What we’re trying to do now, given there’s so much discussion based on reality around labor, we’re trying to say, “Most hospitals have all these IT pieces and approach them as silos.” It looks like the map of Europe in 1914 or the Balkan States. Why don’t we take all those investments? As opposed to saying, “Installed ERP check,” why don’t we say, “How do all of those services make labor more effective and make caregivers more efficient? How do all those things make consumers happier?”
It’s interesting. We’re taking labor shortage and competition for digital consumers. We’re saying, “Let’s look at all the stuff we already have from the lens of being a caregiver.” I don’t know what your experience is, but in most places we see, caregivers have been trained, but the whole suite of investments has not been tuned to the caregiver as the musician.
That’s an astute observation. What our experience has been, and I’ll use a metaphor that we use internally, it’s as if the consumer is on a boat on the stream going past the islands. They don’t know which island to land on. On the island are the EMR and the existing IT infrastructure. They don’t know which dock to land on. They don’t know where to go once they get on the island.
Once they’re connected in, that’s when the care pathways and the billing kick in. In a consumer-based environment, being able to direct traffic, in other words, when you have demand, where do they need to go, and then match that to the available capacity across the enterprise is something we refer to as enterprise resource orchestration.

We’ve been having conversations with Gartner, Glass and other market analysts about this because it fundamentally changes what the command center used to be because the command center was very acute care centric. Due to the change in an acute care setting environment with essentially acute care being a safety net, but a rapid transition of consumer activity outside the acute care setting, this capability of agile demand to capacity optimization, which is what enterprise resource orchestration is all about, is going to be essential. It is for health systems in the new digital age to be able to have a real-time health system like pervasive situational awareness essentially.

Data provided:

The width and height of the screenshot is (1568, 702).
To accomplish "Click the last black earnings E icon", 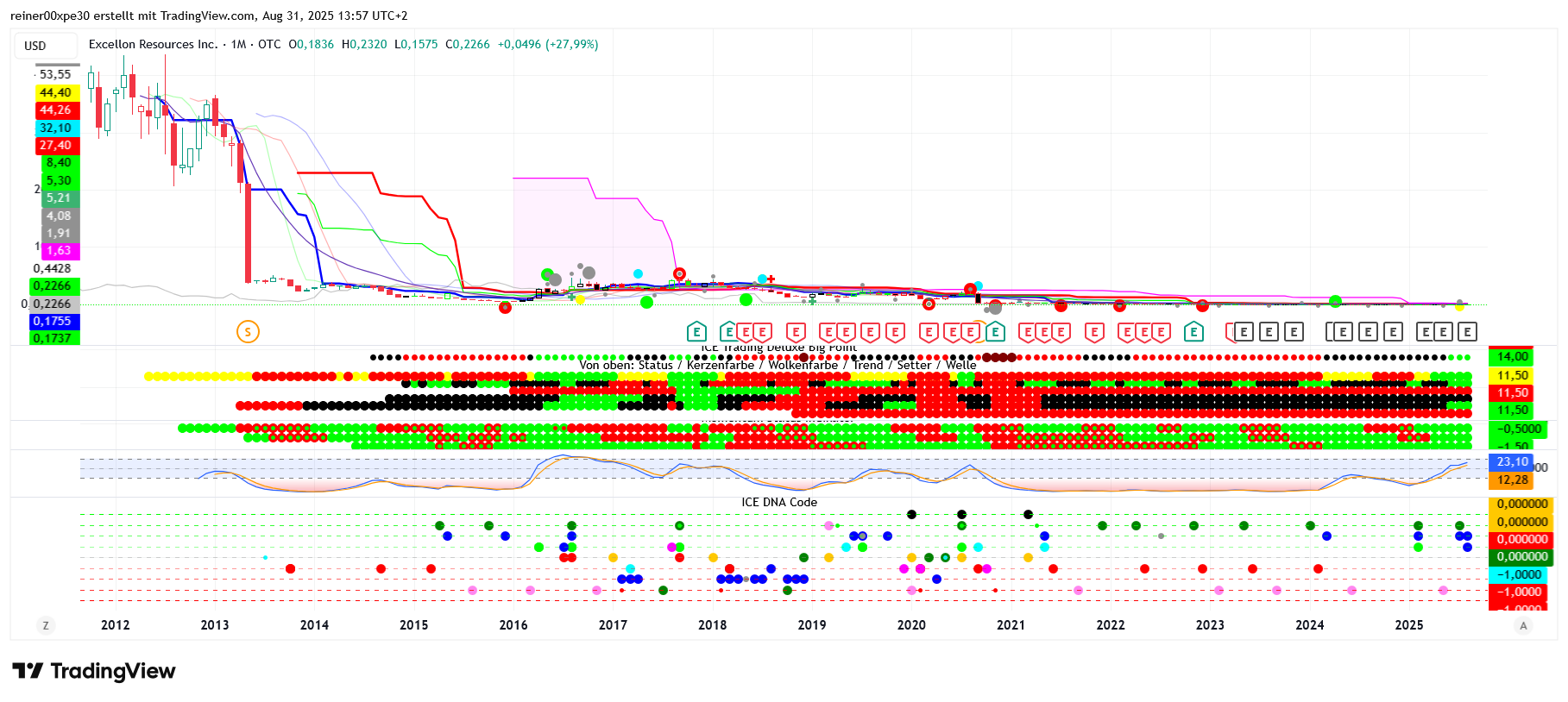I will (1466, 332).
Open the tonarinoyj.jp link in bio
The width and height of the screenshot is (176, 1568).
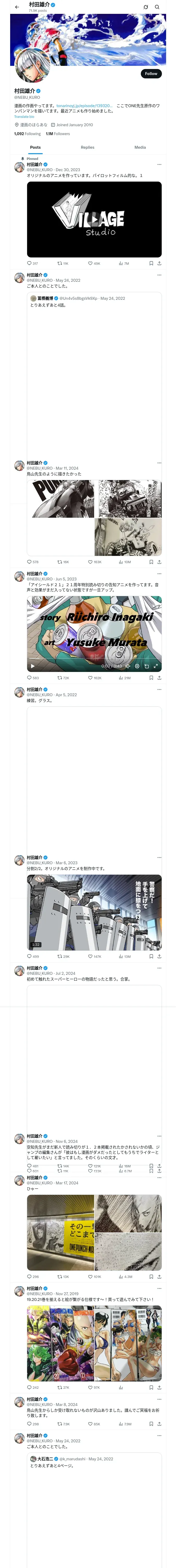(84, 106)
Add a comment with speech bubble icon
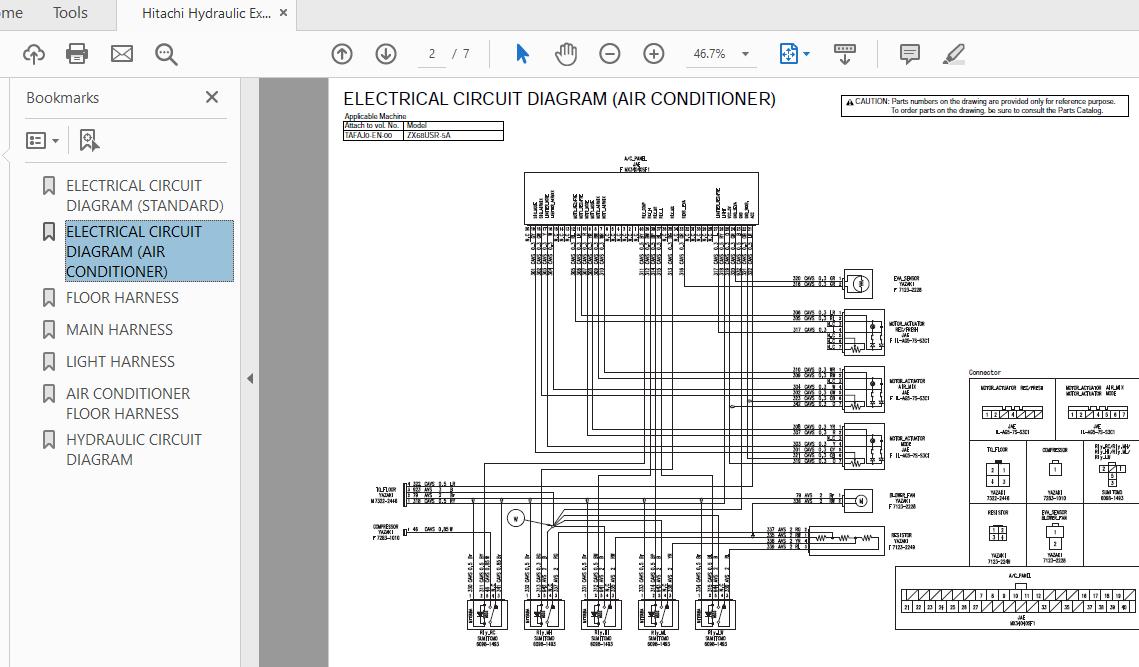The image size is (1139, 667). click(909, 54)
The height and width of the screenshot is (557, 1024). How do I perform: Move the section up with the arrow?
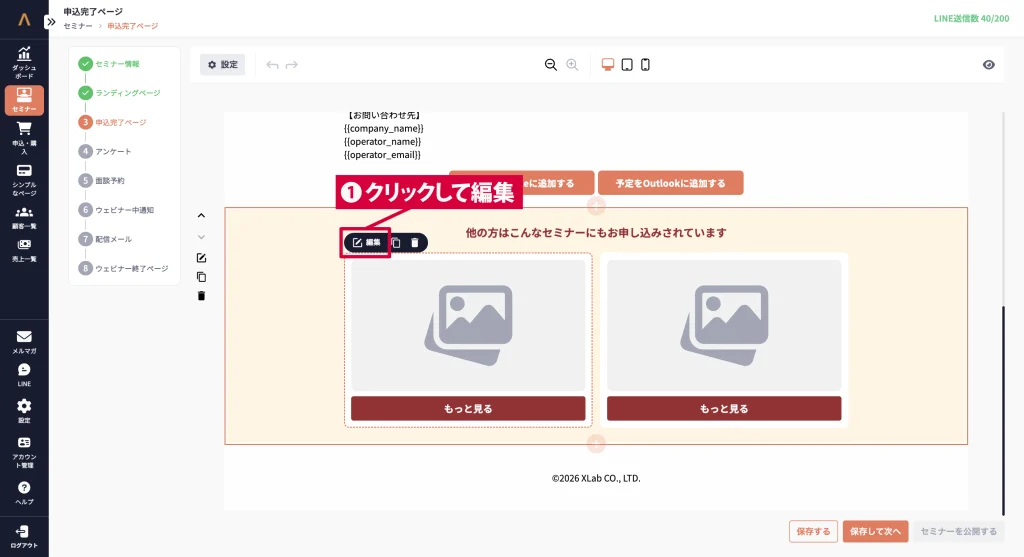point(201,215)
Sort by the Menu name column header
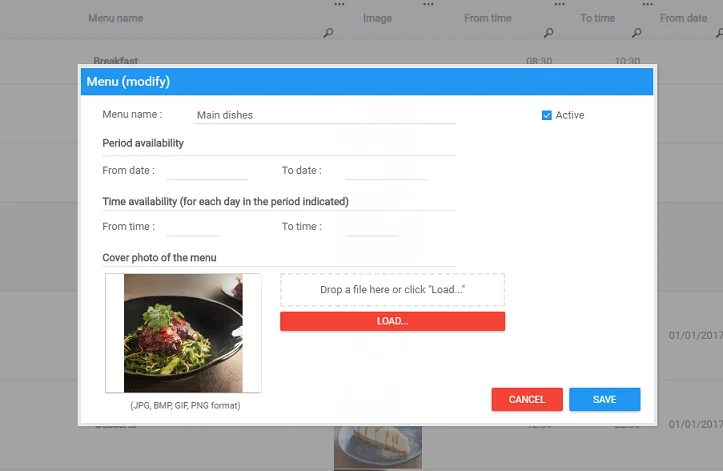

What this task involves:
Decide whether each statement below agrees with the text on hospital IT and caregivers. Answer yes or no for each, and quote the words from the text that settle it.
(a) The text compares the siloed IT pieces in most hospitals to the map of Europe in 1914.
(b) According to the text, the command center used to center on care outside the acute care setting.
(c) The text says care pathways and billing begin before the consumer is connected in.

Solution to the problem:
(a) Yes: "It looks like the map of Europe in 1914 or the Balkan States."
(b) No: "the command center was very acute care centric."
(c) No: "Once they’re connected in, that’s when the care pathways and the billing kick in."